Learning from Quantitative Methods

  1. Making Assumptions Clear: Quantitative methods often make a variety of assumptions including to make inferences. For instance, empiricists often use ceteris paribus—all other things being equal, which may mean assigning away everything ‘else’ to randomization—to make inferences. Others use the assumption that the error term is uncorrelated with other independent variables to infer the correlation between an explanatory variable x and dependent variable y can only be explained as x’s effect on y. There are a variety of assumptions in regression models and the penalty for violation of each of these assumptions. For example, we can analytically think through how education will affect (or not affect) racist attitudes.
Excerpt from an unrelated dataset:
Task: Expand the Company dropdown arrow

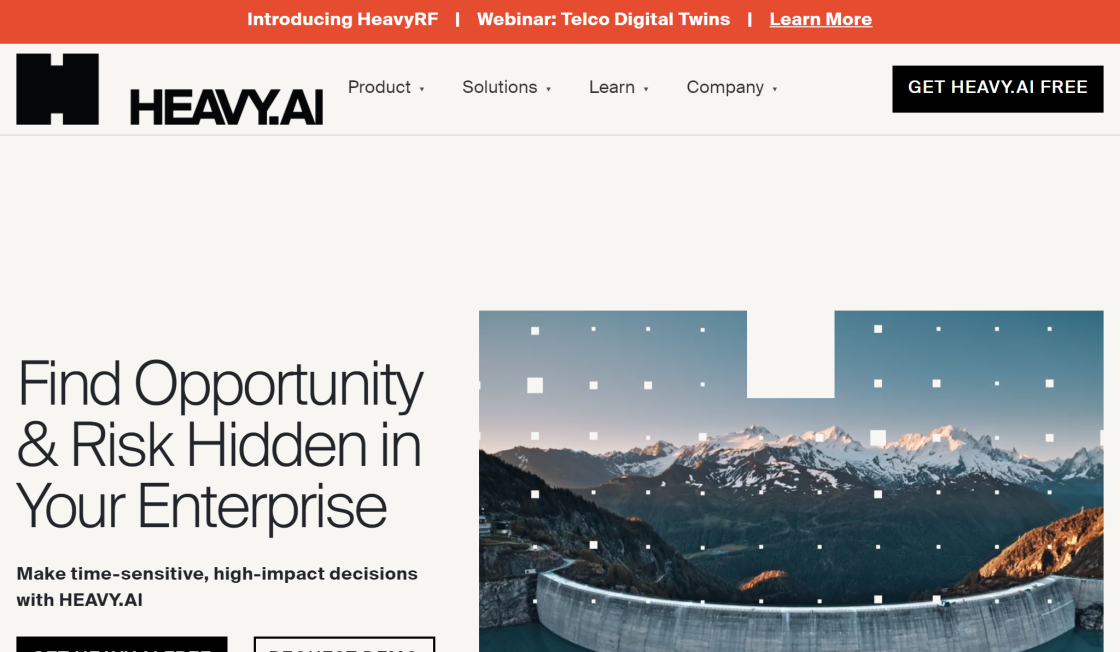Action: pyautogui.click(x=775, y=89)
Analytical claims are based on deductive logic and a priori assumptions or knowledge. Hence the success of analytical claims is contingent upon the accuracy of the knowledge and the correctness of the logic.
  2. Controlling for things: Quantitative methods often ‘control’ for stuff. It is a way to eliminate an explanation. If gender is a ‘confounder,’ check for variation within men and women. In Qualitative Methods, one can either analytically (or where possible empirically) control for variables or trace the process.
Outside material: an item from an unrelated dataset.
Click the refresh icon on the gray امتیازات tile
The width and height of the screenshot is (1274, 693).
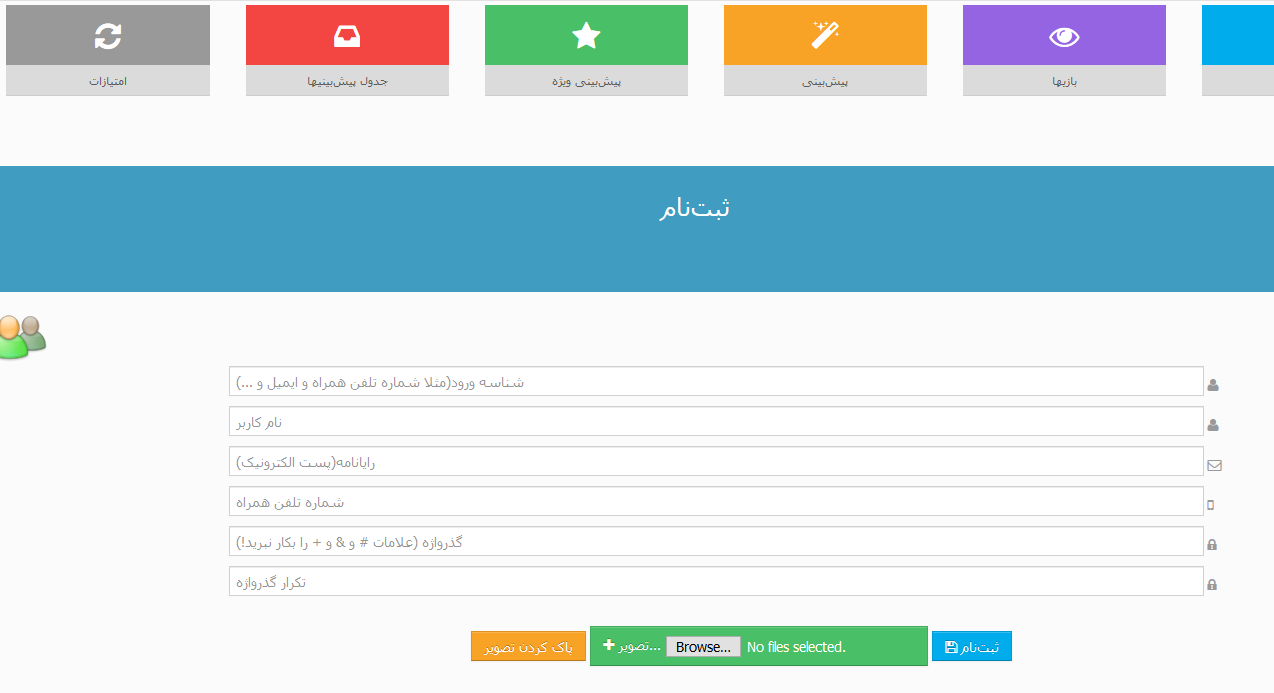(108, 36)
  3. Sampling: Traditional probability sampling theories are built on the highly conservative assumption that we know nothing about the world. And the only systematic way to go about knowing it is through random sampling, a process that delivers ‘representative’ data on average. Newer sampling theories, however, acknowledge that we know some things about the world and use that knowledge by selectively over-sampling things (or people) we are truly clueless about and under-sampling where we have a good idea. For example, polling organizations under-sample self-described partisans and over-sample non-partisans. This provides a window for positivist qualitative methods to make generalizable claims. Qualitative methods can overcome their limitations and make legitimate generalizable claims if their sampling reflects the extent of prior knowledge about the world.
  4. Moderators: Getting a handle on the variables that ‘moderate’ the effect of a particular variable that we may be interested in studying.
  5. Sample: One of the problems in qualitative research that has been pointed out is the habit of selecting on the dependent variable. Selection on the dependent variable deviously leaves out cases where, for example, the dependent variable doesn’t take extreme values. Selection bias can not only lead to misleading conclusions about causal effects and also about causal processes. It is essential hence not to use a truncated dependent variable to do one’s analysis. One of the ways one can systematically drill down to causal processes in qualitative research is by starting off with the broadest palette, either in prior research or elsewhere, to grasp the macro-processes and other variables that may affect the case. Then cognizant of the particularistic aspects of a particular case, analyze the microfoundations or microprocesses present in the system.
  6. Reproducible: One central point of the empirical method is that there is no privileged observed. What you observe, another should be able to reproduce. So, whatever data you collect, however you draw your inferences, all need to be clearly stated and explained.